2- Ele “cola” esses padrões em um traço temporário.
3- Com o tempo, esse padrão é estabilizado no neocórtex (consolidação).
É como, tirar um print da experiência emocional e sensorial, armazenar uma versão compactada, e depois reabrir o arquivo quando precisamos.

A recuperação da memória episódica envolve a reativação dos processos cognitivos e neurais que estavam ativos quando o evento foi vivenciado inicialmente. Na codificação, os padrões neurais são indexados e armazenados pelo hipocampo, e os processos de separação de padrões mediados pelo hipocampo garantem que eventos episódicos semelhantes sejam armazenados como representações de memória não sobrepostas. Posteriormente, uma pista de recuperação que se sobrepõe parcialmente ao padrão neural desencadeado pelo evento original aciona a completação do padrão hipocampal, o que resulta na reativação da atividade neural originalmente desencadeada pelo episódio na codificação.
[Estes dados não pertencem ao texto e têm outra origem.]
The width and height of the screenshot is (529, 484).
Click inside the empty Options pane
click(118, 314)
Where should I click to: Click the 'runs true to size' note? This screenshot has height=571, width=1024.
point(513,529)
O hipocampo, uma estrutura profunda no cérebro, desempenha um papel chave: ele coordena esses padrões e ajuda a “gravar” versões mais estáveis no neocórtex, a camada externa do cérebro onde ficam memórias duradouras. Quando lembramos, parte desse padrão é reativada, o que constitui a representação neural daquela memória.
Os autores também explicam que o conteúdo de uma memória ativa não vem apenas da experiência original. Muitas vezes, nossa mente mistura informações recuperadas do passado com elementos semânticos (conhecimentos gerais), esquemas mentais (padrões comuns) e até inferências baseadas no contexto atual.
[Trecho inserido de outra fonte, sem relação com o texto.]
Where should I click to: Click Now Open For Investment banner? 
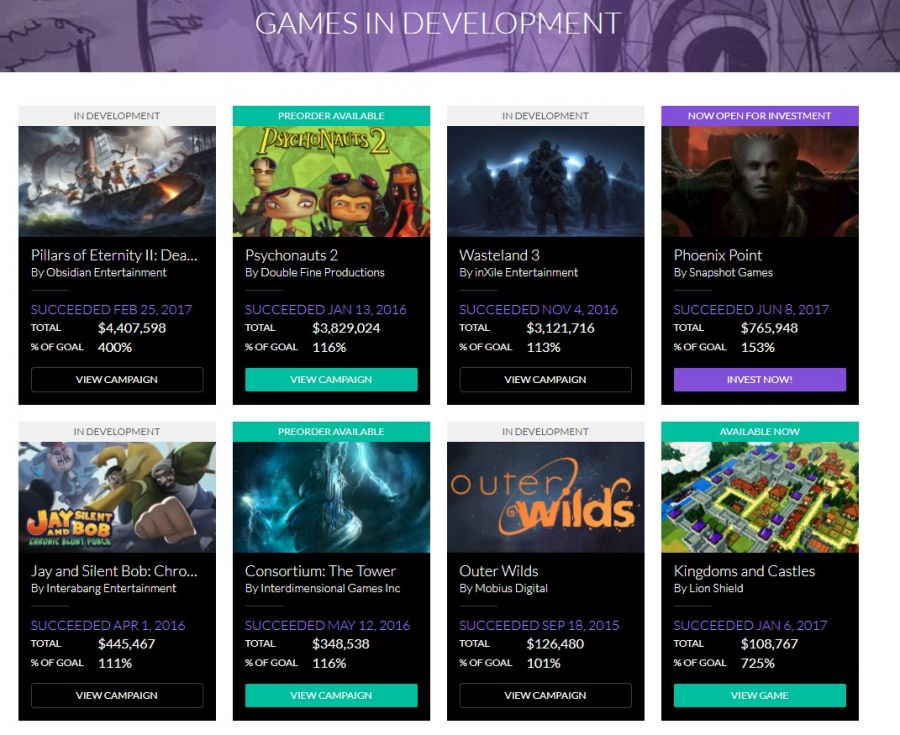coord(760,116)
Isso significa que as lembranças são, em parte, reconstruções, e não reproduções exatas. Quanto mais antigo o evento, maior a chance de que recodificações sucessivas tenham alterado sua forma original.
Por fim, o artigo discute como memórias podem ser modificadas com o tempo, seja por repetidas reconstruções, pela influência de emoções, por novas informações, ou por processos biológicos normais. Essas transformações podem aproximar ou afastar a memória do evento original, tornando algumas lembranças menos precisas, apesar de ainda parecerem verdadeiras para quem as recorda.
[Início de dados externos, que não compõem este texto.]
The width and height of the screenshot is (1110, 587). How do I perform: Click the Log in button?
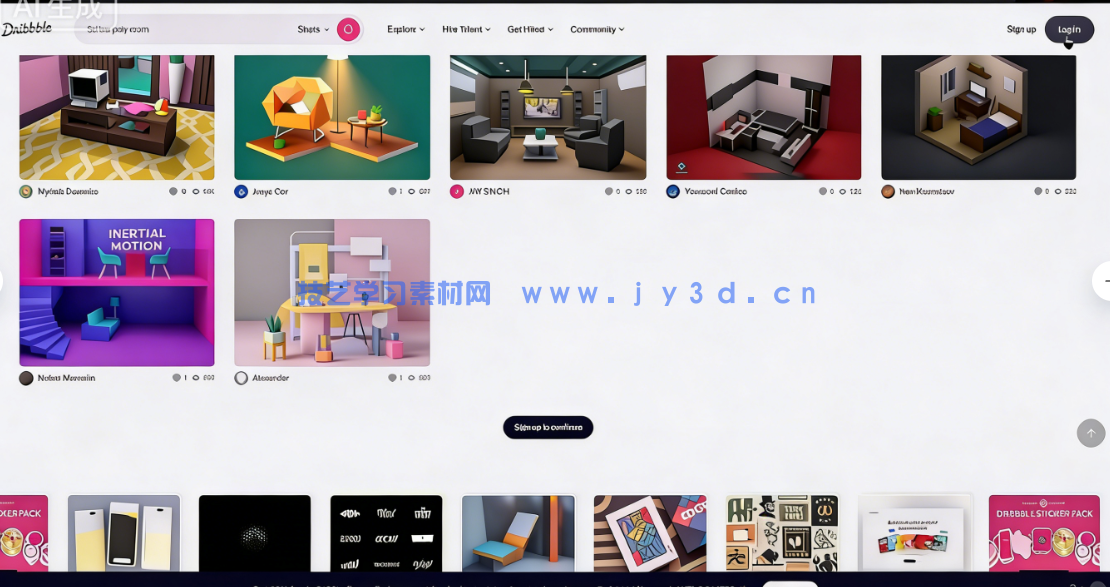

Este tipo de pesquisa ajuda a explicar do ponto de vista clínico por que pacientes com Alzheimer lembram do passado remoto mas esquecem o recente. Tambem, por que memórias traumáticas são intrusivas, ou como falsas memórias surgem.
Do ponto de vista jurídico ajuda a entender por que testemunhos podem ser distorcidos mesmo sem intenção. Já do ponto de vista do desenvolvimento ajuda a entender por que memórias de crianças são mais suscetíveis a edição. Por fim, do ponto de vista tecnológico ajuda a construir IA inspirada em memória humana, e como criar sistemas de reconsolidação artificial.
LEIA MAIS:
The cognitive neuroscience of memory representations
Michael D. Rugg, and Louis Renoult
Neuroscience & Biobehavioral Reviews, Volume 179, December 2025, 106417
Abstract:
The present paper considers the cognitive neuroscience of memory from a representational perspective with the aim of shedding light on current empirical and theoretical issues. We focus on episodic memory, differentiating active versus latent, and cognitive versus neural memory representations. We adopt a causal perspective, according to which a memory representation must have a causal connection to a past event to count as a memory. We note that retrieved episodic information may nonetheless only partially determine the content of an active memory representation, which can comprise a combination of the retrieved information with semantic, schematic and situational information. We further note that, especially in the case of memories for temporally remote events, re-encoding operations likely lead to a causal chain that extends from the original experience of the event to its currently accessible memory trace. We discuss how the reinstatement framework provides a mechanistic basis for the causal linkage between an experience, the memory trace encoding it, and the episodic memory of the experience, highlighting the crucial role of hippocampal engrams in encoding patterns of neocortical activity that, when active, constitute the neural representation of an episodic memory. Finally, we discuss some of the ways in which a memory can become modified and hence distanced from the episode that precipitated it.